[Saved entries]
..........

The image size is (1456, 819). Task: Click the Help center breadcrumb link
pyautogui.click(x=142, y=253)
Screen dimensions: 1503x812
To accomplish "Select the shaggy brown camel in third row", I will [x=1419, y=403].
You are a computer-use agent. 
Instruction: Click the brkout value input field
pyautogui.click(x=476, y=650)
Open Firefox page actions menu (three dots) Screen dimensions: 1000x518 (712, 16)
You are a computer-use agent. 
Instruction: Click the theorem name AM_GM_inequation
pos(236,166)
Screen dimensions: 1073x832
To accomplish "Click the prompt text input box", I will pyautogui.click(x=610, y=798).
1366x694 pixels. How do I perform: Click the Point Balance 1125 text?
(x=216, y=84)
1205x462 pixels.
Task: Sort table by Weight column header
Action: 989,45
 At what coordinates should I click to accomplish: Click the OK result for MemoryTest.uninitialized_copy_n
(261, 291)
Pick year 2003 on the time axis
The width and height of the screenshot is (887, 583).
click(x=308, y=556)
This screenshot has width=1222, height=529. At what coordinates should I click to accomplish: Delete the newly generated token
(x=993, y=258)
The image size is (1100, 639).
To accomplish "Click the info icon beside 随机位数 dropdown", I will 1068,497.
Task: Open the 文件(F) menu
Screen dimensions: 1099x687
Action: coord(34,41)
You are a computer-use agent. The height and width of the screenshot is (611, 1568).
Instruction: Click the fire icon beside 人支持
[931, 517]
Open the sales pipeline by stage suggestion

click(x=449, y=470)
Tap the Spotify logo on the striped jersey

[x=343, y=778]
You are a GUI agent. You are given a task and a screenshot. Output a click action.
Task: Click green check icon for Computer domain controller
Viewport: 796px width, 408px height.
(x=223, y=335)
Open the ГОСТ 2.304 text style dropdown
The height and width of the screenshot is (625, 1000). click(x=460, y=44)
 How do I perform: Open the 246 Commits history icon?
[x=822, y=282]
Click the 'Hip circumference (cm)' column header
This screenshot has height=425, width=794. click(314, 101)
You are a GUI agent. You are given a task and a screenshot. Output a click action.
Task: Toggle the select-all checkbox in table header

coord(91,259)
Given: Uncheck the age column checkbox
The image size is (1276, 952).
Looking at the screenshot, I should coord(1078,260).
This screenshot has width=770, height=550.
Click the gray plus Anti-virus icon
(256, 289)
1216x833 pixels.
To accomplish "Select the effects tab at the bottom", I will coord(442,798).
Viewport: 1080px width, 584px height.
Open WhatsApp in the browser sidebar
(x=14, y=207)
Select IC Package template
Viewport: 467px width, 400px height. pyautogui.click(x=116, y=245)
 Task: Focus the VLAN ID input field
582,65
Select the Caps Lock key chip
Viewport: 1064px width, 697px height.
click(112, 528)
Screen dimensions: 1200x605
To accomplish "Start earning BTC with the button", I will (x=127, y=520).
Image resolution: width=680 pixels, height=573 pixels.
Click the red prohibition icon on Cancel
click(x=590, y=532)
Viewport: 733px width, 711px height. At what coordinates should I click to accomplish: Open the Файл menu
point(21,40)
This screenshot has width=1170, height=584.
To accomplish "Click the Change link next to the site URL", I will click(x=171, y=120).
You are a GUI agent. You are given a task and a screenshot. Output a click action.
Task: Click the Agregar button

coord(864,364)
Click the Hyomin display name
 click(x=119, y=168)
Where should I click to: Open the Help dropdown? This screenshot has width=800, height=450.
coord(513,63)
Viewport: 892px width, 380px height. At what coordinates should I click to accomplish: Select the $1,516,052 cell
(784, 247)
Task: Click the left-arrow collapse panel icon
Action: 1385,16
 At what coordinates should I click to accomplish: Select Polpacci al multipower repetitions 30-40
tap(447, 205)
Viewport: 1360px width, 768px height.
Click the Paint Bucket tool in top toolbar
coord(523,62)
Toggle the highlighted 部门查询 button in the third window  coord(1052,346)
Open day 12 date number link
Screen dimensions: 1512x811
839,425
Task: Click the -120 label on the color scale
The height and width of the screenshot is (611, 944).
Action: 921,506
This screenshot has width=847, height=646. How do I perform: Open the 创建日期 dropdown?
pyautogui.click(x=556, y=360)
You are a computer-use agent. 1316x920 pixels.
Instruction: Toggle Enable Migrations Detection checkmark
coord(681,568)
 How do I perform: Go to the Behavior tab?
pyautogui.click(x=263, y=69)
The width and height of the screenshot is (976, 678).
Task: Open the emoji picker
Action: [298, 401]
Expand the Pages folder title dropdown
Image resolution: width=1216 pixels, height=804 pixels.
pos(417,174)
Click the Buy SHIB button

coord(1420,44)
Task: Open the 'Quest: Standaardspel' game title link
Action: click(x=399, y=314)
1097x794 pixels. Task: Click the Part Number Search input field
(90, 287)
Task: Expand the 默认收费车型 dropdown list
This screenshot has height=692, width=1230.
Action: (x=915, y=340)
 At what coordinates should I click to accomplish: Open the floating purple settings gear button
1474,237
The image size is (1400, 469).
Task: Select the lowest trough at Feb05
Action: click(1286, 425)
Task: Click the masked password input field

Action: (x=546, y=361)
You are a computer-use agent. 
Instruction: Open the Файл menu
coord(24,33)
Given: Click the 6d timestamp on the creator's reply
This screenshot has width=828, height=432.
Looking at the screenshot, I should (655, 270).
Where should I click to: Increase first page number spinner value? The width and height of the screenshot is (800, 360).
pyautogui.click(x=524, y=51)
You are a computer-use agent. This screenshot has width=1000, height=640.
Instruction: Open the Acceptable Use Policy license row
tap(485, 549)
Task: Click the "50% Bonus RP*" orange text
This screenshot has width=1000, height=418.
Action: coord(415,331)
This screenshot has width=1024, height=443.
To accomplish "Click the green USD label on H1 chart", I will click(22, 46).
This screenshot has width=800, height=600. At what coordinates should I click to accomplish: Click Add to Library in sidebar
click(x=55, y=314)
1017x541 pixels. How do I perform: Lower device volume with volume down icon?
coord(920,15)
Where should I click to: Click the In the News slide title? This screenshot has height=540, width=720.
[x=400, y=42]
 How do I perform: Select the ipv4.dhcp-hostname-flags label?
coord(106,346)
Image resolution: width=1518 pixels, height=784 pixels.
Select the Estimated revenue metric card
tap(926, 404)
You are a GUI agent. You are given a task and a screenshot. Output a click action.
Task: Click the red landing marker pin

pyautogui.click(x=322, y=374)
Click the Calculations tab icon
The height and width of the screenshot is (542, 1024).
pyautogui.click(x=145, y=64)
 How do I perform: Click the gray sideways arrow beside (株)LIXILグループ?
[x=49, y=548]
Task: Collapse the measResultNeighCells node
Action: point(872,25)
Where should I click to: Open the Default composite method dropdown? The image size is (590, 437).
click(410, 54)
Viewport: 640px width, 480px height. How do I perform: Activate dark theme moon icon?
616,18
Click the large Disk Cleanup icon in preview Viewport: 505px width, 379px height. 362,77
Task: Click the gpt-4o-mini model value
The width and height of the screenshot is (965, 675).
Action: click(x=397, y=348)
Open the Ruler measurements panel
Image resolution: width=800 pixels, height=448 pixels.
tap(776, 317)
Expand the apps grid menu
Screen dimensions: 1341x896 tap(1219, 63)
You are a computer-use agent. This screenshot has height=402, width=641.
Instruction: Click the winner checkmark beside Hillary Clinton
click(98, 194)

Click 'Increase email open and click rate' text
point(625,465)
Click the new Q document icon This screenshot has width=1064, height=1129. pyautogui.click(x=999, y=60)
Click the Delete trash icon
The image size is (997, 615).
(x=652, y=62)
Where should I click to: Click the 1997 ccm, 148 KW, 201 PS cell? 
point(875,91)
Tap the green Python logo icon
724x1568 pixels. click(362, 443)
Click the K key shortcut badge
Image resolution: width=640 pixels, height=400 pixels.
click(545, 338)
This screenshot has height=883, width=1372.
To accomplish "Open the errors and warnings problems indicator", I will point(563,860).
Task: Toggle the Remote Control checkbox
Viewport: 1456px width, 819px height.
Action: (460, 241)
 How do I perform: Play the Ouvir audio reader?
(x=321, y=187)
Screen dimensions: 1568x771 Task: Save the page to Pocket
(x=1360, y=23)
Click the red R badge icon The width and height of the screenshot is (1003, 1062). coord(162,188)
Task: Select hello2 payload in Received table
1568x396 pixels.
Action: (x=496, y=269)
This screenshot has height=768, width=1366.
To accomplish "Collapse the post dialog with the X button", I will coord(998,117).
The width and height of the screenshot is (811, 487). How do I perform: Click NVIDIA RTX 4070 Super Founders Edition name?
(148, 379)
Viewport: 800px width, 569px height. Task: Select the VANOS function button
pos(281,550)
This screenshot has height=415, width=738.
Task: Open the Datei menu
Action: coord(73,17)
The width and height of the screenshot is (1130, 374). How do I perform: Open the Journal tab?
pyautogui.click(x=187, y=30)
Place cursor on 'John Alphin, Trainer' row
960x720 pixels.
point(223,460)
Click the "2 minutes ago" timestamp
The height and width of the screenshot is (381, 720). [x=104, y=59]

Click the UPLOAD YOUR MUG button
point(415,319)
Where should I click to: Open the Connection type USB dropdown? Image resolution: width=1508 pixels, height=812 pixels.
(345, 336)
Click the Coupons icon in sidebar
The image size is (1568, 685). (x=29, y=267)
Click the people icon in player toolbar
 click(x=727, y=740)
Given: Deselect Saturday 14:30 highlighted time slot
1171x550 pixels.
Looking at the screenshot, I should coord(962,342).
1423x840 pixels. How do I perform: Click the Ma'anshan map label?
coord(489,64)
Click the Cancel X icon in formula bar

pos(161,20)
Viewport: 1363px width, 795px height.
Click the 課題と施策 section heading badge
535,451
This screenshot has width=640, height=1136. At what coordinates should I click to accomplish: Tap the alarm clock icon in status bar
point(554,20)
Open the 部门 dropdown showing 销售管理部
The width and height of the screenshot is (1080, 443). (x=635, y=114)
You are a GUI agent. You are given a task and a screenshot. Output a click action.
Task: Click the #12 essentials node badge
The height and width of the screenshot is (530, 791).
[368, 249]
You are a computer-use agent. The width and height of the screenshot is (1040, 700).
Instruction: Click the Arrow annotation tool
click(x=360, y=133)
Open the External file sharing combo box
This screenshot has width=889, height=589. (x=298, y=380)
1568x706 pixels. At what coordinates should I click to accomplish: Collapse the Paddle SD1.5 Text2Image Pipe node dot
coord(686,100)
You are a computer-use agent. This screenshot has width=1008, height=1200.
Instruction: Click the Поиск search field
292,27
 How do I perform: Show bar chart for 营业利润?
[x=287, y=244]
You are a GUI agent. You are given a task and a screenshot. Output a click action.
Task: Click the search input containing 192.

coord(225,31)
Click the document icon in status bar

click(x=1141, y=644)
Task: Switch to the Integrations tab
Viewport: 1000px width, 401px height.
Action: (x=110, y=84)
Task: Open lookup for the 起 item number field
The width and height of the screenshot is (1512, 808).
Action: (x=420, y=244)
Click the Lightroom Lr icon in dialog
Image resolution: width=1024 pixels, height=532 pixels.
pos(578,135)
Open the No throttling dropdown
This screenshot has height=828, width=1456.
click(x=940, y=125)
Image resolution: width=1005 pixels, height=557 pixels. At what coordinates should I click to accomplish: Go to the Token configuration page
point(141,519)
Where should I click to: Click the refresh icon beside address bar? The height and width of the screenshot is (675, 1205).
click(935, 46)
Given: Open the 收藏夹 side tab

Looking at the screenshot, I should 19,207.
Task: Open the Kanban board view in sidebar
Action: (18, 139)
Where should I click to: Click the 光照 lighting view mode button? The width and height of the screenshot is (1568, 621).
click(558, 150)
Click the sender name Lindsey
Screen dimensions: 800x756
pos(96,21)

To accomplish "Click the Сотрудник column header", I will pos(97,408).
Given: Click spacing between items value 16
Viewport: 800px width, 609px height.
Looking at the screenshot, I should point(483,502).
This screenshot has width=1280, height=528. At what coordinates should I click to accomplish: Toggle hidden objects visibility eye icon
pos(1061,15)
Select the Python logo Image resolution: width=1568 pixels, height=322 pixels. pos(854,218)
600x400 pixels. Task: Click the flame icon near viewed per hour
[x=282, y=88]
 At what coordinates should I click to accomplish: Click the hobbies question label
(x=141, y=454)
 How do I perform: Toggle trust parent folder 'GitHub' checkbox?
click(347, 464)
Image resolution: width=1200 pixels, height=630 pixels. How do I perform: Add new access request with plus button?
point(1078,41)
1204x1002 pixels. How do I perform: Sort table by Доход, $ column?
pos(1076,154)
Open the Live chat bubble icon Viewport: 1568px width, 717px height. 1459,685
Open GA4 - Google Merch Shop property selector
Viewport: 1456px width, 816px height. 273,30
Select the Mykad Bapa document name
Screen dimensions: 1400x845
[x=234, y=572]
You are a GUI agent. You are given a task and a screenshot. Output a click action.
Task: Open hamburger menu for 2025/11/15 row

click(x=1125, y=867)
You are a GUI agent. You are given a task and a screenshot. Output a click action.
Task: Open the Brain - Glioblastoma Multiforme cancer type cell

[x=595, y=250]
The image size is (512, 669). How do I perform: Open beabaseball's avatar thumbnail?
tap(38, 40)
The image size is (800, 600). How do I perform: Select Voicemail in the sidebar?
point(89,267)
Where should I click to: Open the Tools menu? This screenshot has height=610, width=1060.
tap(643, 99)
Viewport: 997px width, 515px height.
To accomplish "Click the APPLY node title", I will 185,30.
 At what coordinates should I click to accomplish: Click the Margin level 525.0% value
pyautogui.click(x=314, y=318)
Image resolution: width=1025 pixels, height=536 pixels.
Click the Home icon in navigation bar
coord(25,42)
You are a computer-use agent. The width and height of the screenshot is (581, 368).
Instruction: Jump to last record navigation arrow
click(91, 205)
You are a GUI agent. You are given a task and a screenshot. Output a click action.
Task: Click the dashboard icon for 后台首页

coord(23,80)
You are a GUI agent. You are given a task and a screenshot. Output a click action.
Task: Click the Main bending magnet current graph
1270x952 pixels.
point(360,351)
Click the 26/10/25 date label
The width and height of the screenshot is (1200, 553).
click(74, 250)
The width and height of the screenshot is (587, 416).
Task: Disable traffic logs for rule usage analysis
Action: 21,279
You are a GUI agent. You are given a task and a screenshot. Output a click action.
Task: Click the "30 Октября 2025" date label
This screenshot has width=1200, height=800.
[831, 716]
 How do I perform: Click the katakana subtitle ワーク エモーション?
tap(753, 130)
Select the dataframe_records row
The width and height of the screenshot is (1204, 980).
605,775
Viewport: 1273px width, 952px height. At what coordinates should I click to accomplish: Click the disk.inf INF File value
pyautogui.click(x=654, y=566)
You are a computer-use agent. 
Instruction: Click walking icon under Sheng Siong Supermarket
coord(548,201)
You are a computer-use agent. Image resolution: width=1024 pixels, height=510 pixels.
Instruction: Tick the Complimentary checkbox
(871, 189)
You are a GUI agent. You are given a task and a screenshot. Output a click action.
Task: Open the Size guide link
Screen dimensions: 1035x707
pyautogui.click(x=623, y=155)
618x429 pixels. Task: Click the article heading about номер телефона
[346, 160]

..........

Work required:
Show the lines where the word "highlighted" appears in the entries.

Solution to the problem:
Toggle the highlighted 部门查询 button in the third window  coord(1052,346)
Given: Deselect Saturday 14:30 highlighted time slot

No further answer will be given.